Listed entries –
----

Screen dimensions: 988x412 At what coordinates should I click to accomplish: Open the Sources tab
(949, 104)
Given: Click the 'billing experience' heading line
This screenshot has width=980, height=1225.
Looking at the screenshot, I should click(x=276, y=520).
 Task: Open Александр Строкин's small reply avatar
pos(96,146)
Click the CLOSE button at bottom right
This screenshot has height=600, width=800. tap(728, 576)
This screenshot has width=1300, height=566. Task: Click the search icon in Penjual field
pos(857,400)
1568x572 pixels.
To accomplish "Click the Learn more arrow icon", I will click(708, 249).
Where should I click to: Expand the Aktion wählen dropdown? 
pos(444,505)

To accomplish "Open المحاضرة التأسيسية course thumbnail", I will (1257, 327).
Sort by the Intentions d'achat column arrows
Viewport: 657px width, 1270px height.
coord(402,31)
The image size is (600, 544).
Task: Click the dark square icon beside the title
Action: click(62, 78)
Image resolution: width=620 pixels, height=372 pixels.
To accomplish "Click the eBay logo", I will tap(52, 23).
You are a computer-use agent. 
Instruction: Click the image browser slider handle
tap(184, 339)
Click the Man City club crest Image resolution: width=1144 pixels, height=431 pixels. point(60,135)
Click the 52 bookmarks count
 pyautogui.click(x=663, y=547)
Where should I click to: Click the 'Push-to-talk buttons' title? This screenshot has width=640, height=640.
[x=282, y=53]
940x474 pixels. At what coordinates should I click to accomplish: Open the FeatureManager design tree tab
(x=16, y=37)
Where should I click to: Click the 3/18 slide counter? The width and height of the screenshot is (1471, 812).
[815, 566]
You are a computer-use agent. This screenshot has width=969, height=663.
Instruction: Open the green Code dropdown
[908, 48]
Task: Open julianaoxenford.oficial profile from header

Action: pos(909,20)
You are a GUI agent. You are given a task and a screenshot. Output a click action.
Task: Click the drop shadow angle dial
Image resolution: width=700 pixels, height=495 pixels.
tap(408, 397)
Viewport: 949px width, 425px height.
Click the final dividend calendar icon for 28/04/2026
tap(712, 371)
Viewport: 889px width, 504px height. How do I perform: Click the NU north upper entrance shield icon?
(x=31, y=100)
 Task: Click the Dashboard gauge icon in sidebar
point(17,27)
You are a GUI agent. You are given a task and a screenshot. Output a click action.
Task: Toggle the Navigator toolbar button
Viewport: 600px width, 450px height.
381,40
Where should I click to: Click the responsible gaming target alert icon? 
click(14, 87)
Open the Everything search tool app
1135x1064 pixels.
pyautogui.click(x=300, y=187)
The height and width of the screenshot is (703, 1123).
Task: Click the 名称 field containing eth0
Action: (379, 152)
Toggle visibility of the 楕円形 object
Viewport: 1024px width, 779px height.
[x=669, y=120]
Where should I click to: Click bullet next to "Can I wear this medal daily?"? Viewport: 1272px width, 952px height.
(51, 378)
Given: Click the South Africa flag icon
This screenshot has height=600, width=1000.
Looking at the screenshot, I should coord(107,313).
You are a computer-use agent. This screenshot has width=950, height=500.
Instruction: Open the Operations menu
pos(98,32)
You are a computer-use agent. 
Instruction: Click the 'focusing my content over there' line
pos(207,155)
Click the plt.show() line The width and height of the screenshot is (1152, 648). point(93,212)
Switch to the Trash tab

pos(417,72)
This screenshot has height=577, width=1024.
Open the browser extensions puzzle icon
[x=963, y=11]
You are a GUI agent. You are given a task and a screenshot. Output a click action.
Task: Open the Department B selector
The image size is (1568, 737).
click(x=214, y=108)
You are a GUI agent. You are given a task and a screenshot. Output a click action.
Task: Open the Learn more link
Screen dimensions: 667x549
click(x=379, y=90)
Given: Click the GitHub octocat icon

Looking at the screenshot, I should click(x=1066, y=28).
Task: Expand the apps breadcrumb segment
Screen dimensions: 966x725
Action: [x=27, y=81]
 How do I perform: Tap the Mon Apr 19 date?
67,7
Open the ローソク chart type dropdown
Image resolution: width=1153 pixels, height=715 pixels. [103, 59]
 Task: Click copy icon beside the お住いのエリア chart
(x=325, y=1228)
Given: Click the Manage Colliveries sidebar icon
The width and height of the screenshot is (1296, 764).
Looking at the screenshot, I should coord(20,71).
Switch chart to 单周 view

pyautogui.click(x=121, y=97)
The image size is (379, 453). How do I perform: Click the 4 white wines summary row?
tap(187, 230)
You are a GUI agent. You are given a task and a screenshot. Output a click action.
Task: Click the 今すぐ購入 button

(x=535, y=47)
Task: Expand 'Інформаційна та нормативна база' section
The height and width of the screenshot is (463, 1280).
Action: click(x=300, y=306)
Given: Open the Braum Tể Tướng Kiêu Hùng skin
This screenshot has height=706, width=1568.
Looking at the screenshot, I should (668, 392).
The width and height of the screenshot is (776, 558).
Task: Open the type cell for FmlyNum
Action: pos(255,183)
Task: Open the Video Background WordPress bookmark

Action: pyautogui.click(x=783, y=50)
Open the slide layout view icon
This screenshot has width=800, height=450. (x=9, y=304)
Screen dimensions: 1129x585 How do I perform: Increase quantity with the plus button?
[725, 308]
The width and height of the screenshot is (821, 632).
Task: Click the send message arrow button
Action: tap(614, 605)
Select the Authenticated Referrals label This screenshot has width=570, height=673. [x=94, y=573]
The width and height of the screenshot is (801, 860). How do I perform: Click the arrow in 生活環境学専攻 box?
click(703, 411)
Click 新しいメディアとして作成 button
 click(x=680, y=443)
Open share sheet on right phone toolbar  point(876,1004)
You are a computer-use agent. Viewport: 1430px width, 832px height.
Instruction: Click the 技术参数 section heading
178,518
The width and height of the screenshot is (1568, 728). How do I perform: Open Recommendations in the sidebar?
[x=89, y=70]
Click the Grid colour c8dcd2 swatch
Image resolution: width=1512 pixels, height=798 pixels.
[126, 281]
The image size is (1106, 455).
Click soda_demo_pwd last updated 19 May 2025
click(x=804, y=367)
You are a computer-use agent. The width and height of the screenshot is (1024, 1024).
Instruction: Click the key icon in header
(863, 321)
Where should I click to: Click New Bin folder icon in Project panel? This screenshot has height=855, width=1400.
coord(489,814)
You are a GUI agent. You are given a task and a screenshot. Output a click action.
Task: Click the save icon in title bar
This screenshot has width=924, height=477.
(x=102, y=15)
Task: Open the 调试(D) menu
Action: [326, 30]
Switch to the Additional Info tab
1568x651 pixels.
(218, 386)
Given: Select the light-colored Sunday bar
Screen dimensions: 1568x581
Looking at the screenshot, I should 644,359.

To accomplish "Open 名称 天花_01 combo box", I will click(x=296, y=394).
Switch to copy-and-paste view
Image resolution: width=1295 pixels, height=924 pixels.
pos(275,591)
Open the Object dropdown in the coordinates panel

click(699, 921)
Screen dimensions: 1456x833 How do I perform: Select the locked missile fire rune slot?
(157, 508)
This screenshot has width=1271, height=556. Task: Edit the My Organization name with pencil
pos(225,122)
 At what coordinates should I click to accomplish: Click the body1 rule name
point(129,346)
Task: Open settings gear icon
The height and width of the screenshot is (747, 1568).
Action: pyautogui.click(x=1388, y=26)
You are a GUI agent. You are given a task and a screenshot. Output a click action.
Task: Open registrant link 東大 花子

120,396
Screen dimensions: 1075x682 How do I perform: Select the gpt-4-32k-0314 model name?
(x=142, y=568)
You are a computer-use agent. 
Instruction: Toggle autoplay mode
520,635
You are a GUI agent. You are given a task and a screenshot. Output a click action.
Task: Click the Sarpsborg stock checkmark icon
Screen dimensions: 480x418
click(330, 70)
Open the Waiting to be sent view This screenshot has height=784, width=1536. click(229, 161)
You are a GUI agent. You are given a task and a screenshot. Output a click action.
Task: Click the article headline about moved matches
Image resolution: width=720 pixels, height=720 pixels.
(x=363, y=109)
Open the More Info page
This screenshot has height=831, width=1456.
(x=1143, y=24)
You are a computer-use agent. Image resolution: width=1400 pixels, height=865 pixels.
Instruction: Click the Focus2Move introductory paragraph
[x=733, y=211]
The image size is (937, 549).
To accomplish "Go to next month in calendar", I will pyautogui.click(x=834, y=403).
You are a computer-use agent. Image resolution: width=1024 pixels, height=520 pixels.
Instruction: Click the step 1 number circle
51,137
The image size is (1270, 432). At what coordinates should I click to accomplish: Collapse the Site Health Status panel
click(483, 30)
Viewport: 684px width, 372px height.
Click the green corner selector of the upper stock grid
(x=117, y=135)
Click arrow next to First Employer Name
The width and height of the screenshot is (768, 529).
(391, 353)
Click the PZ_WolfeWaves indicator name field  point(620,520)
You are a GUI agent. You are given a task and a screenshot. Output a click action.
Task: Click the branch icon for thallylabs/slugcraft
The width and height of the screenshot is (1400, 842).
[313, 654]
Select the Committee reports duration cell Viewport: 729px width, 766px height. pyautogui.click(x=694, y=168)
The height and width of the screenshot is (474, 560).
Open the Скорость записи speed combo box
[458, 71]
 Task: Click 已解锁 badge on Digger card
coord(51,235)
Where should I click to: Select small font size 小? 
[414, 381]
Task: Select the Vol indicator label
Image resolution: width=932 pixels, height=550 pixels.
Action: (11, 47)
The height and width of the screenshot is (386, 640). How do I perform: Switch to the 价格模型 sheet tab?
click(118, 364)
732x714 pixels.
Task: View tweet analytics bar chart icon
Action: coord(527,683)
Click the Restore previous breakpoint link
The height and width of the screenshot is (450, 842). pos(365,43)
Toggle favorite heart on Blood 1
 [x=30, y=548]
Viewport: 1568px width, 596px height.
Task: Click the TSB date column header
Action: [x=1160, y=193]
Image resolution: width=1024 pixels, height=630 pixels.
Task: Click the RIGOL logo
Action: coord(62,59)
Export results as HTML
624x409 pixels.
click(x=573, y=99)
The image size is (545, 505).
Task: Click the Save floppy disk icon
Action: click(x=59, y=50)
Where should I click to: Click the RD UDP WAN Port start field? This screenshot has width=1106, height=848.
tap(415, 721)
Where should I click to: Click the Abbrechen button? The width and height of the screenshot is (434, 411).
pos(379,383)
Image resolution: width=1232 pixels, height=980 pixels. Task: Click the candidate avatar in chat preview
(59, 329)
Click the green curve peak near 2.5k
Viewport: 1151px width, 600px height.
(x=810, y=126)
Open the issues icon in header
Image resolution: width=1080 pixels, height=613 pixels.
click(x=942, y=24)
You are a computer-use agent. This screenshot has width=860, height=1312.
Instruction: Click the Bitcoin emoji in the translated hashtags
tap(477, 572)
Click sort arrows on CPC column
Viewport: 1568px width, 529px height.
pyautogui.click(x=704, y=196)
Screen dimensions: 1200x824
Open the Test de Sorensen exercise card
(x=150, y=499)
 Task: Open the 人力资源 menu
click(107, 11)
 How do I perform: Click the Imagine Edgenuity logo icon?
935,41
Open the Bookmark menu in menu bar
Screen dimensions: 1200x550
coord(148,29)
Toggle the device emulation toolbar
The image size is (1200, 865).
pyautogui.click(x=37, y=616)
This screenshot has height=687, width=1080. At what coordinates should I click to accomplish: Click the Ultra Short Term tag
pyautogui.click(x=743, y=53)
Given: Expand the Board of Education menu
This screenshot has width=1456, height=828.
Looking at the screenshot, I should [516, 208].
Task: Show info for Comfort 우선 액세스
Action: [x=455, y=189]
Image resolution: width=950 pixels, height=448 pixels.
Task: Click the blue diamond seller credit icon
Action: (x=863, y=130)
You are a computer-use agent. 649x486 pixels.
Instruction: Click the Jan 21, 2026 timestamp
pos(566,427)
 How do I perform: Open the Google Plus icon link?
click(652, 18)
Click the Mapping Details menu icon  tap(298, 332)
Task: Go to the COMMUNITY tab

----

Within the data above, pick out all lines holding the word "label".

Answer for this exercise –
Select the Authenticated Referrals label This screenshot has width=570, height=673. [x=94, y=573]
Task: Select the Vol indicator label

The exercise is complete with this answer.